If you take a moment to reflect on what exactly Gauss' Law says, and in particular what Q is defined to be, then you should be able to make a good attempt at solution, if not solve the problem entirely.

 

[FS98]

If you take a moment to reflect on what exactly Gauss' Law says, and in particular what Q is defined to be, then you should be able to make a good attempt at solution, if not solve the problem entirely.

Can I get phi by multiplying the volume of the cylinder by ρ then dividing by e0 to get pi(r^2)(h)(ρ)/e0?
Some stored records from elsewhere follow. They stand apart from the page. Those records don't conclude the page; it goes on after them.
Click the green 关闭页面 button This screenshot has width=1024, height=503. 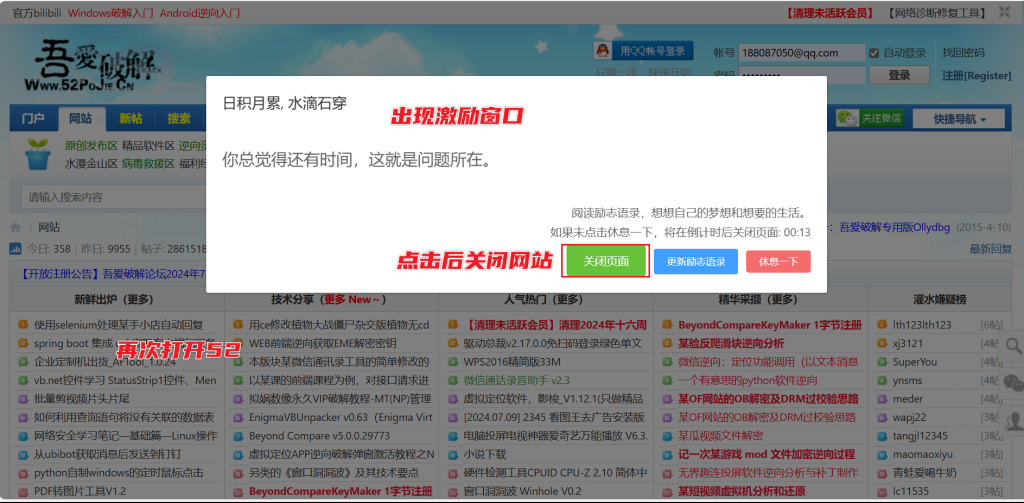[605, 261]
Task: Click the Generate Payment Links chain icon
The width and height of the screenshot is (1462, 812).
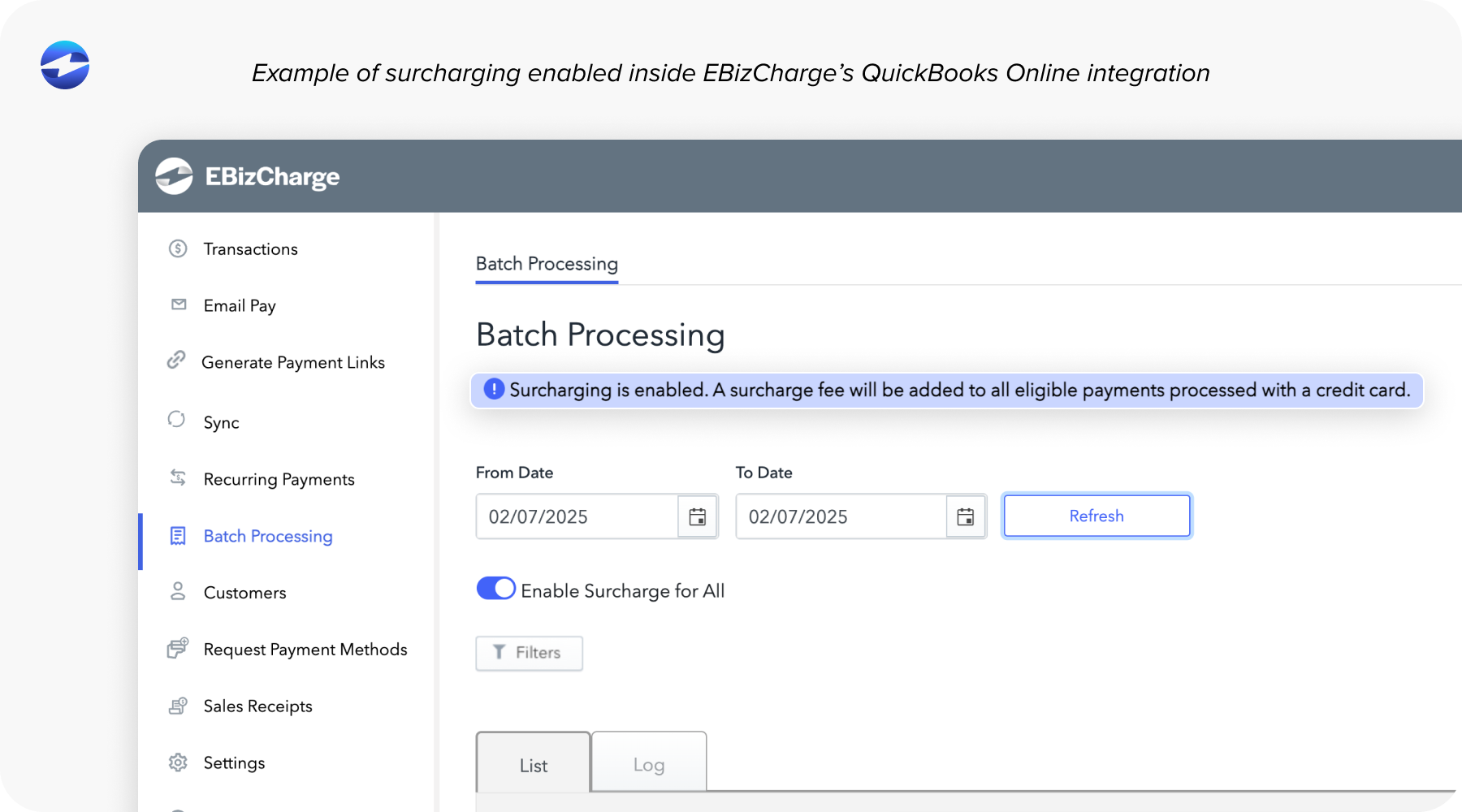Action: pyautogui.click(x=177, y=362)
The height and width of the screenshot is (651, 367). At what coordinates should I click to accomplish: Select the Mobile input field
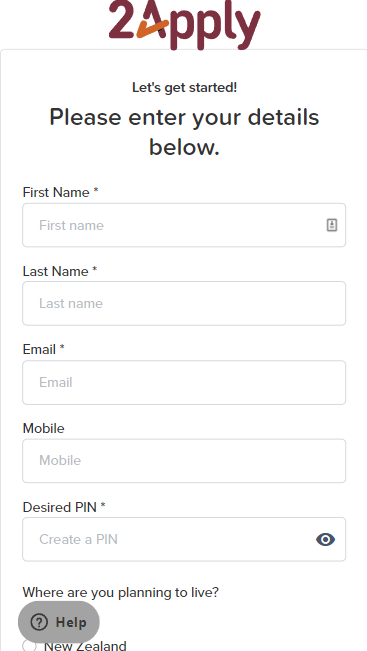(x=184, y=460)
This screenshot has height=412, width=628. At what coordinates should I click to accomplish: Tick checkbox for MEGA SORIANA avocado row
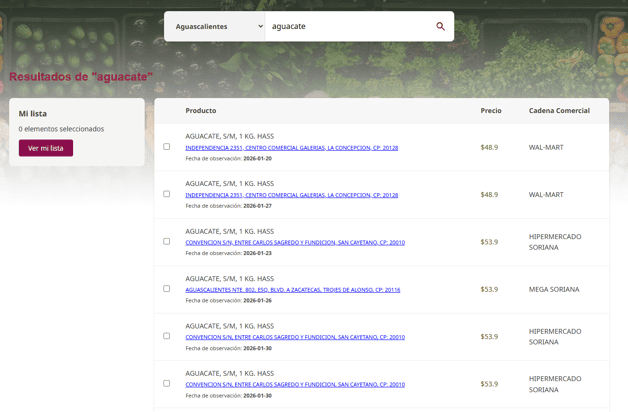[167, 289]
Then do I plug that into the other formula? If so how? I don’t know what the double integral is and I’m unsure what to do with the da. Is that a dot product or is the da just letting you know what to integrate with respect to?

 

[gneill]

The double integral represents a surface integral, that is, over the Gaussian Surface. As such it's an integration over an area, hence the dA represents a differential "patch" of that surface area.

Take a look at the following PDF to review: http://bolvan.ph.utexas.edu/~vadim/classes/15s/GaussLaw.pdf
In one section it considers a hollow cylinder.

You need to choose suitable Gaussian surfaces (presumably taking advantage of the symmetry inherent in the scenario) that will allow you to evaluate the integral easily (essentially by inspection).